En conséquence, la créance de l’appelante s’établit comme suit :
– mensualités échues impayées : 3 511,61 euros
– capital restant dû à la date de déchéance du terme du contrat : 14 576,60 euros
– intérêts de retard à la déchéance du terme : 46,08 euros
soit une somme totale de 18 134,29 euros, outre les intérêts au taux contractuel de 5,40 % à compter du 6 janvier 2020, date de la mise en demeure sur la somme de 18 088,21 euros et au taux légal pour le surplus.
Il est également réclamé une somme de 1 392,98 euros au titre de la clause pénale contractuelle de 8 % qui est conforme aux articles L. 311-24 et D. 311-6 du code de la consommation. Cette clause pénale est susceptible d’être modérée par le juge, en application de l’article 1152 du code civil, si elle est manifestement excessive. Il apparaît en l’espèce que la clause a été calculée sur une assiette erronée et qu’elle apparaît manifestement excessive au regard du préjudice réellement subi par l’appelante. Il convient d’y faire droit dans la seule limite de la somme de 200 euros qui portera intérêts au taux légal à compter du 6 janvier 2020.
Les versements effectués en exécution du jugement entrepris devront être déduits de la somme de 18 134,29 euros.
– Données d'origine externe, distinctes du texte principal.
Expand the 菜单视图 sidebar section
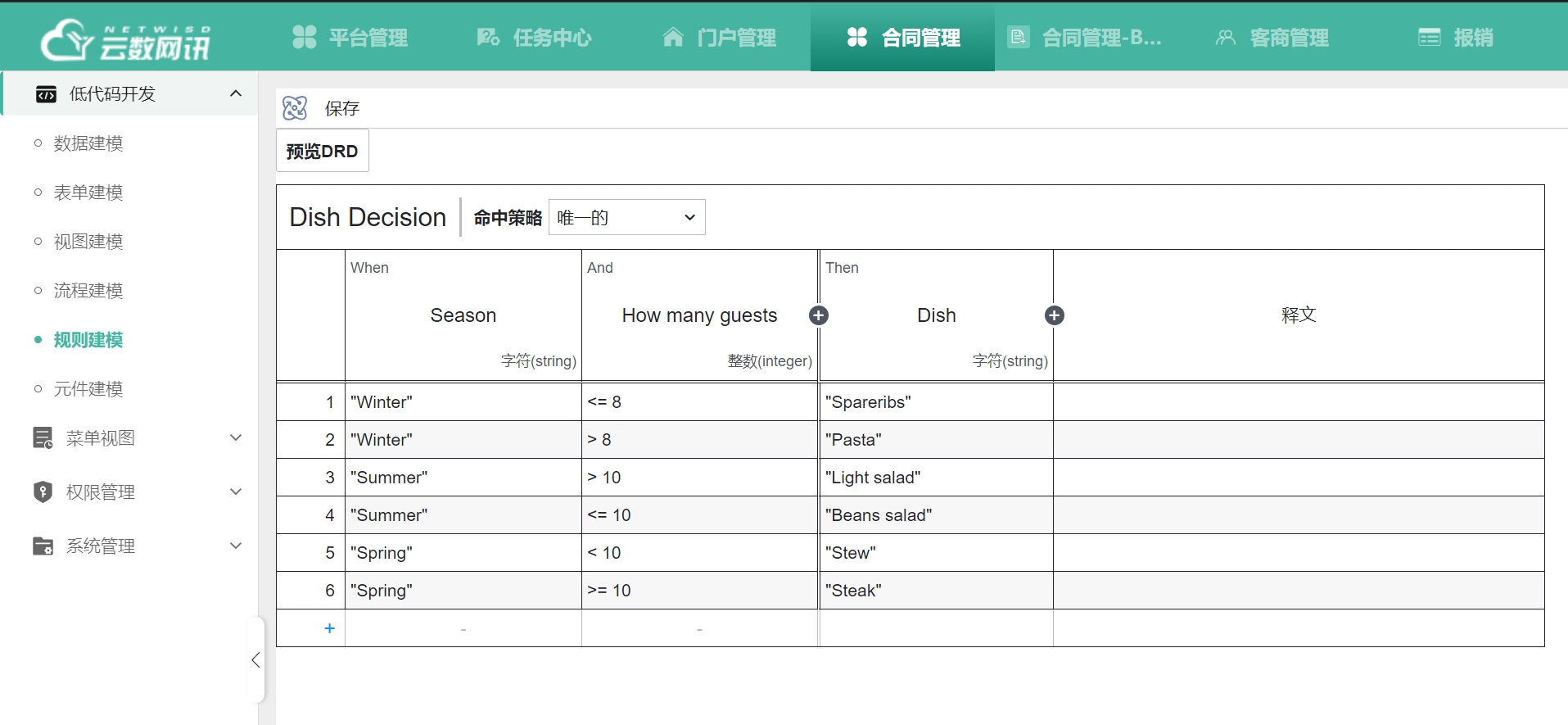This screenshot has width=1568, height=725. tap(236, 437)
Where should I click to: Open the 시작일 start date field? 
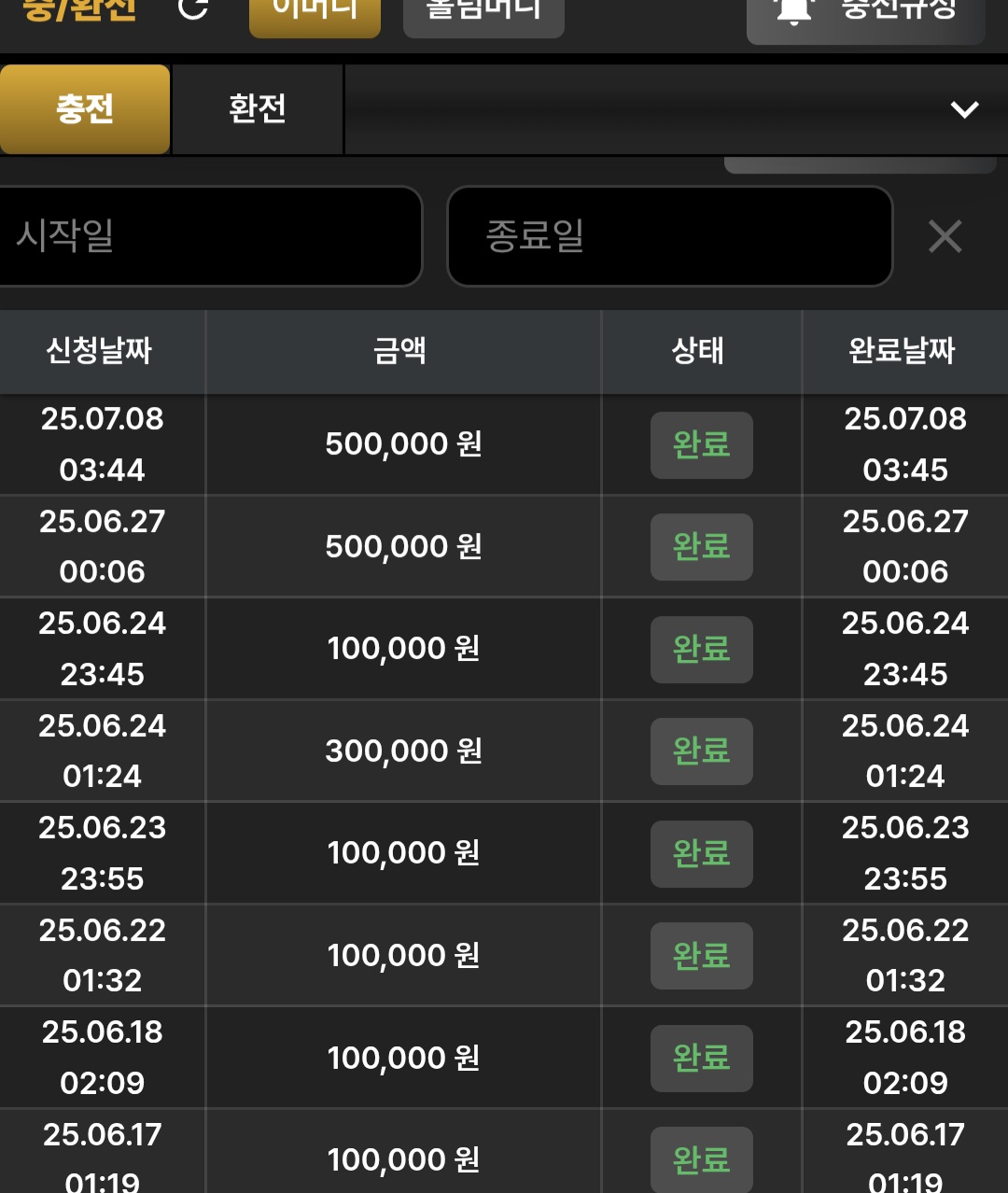[210, 236]
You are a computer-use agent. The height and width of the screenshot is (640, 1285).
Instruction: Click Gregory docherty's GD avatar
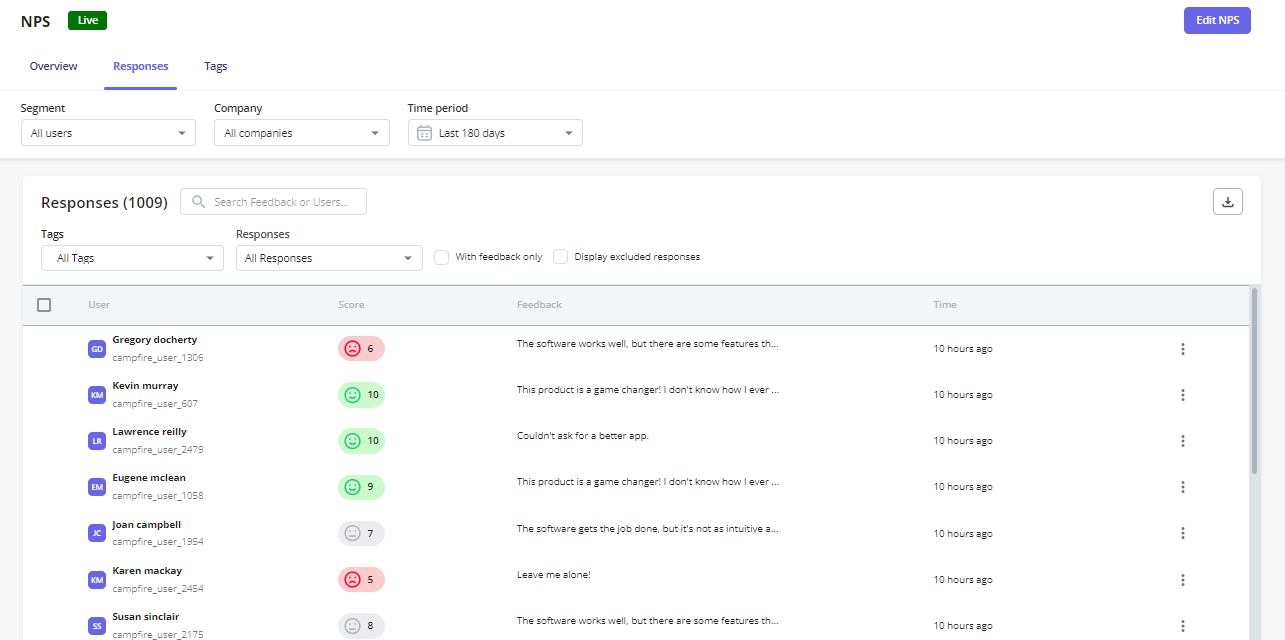[x=96, y=348]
Sur les délais de paiement
En l’absence de tout justificatif concernant la situation actuelle du débiteur, au regard de l’ancienneté de la dette et de l’obtention de larges délais de fait, le jugement est infirmé en ce qu’il a fait droit à la demande de délais de paiement.
PAR CES MOTIFS
LA COUR,
Statuant après débats en audience publique, par arrêt contradictoire mis à disposition au greffe,
Infirme le jugement en toutes ses dispositions’sauf en ce qu’il a déclaré recevable l’action en paiement, en ce qu’il a dit n’y avoir lieu à application de l’article 700 et en ce qu’il a condamné M. [R] [Z] aux dépens ;
Statuant de nouveau,
Condamne M. [R] [Z] à payer à la société Sogefinancement une somme de 18 334,29 euros, outre les intérêts au taux contractuel de 5,40 % à compter du 6 janvier 2020, date de la mise en demeure sur la somme de 18 088,21 euros et au taux légal pour le surplus ;
Y ajoutant,
Condamne M. [R] [Z] aux entiers dépens d’appel, dont distraction au profit de la Selas Cloix & Mendes-Gil, conformément à l’article 699 du code de procédure civile ;
Dit n’y avoir lieu à application de l’article 700 du code de procédure civile.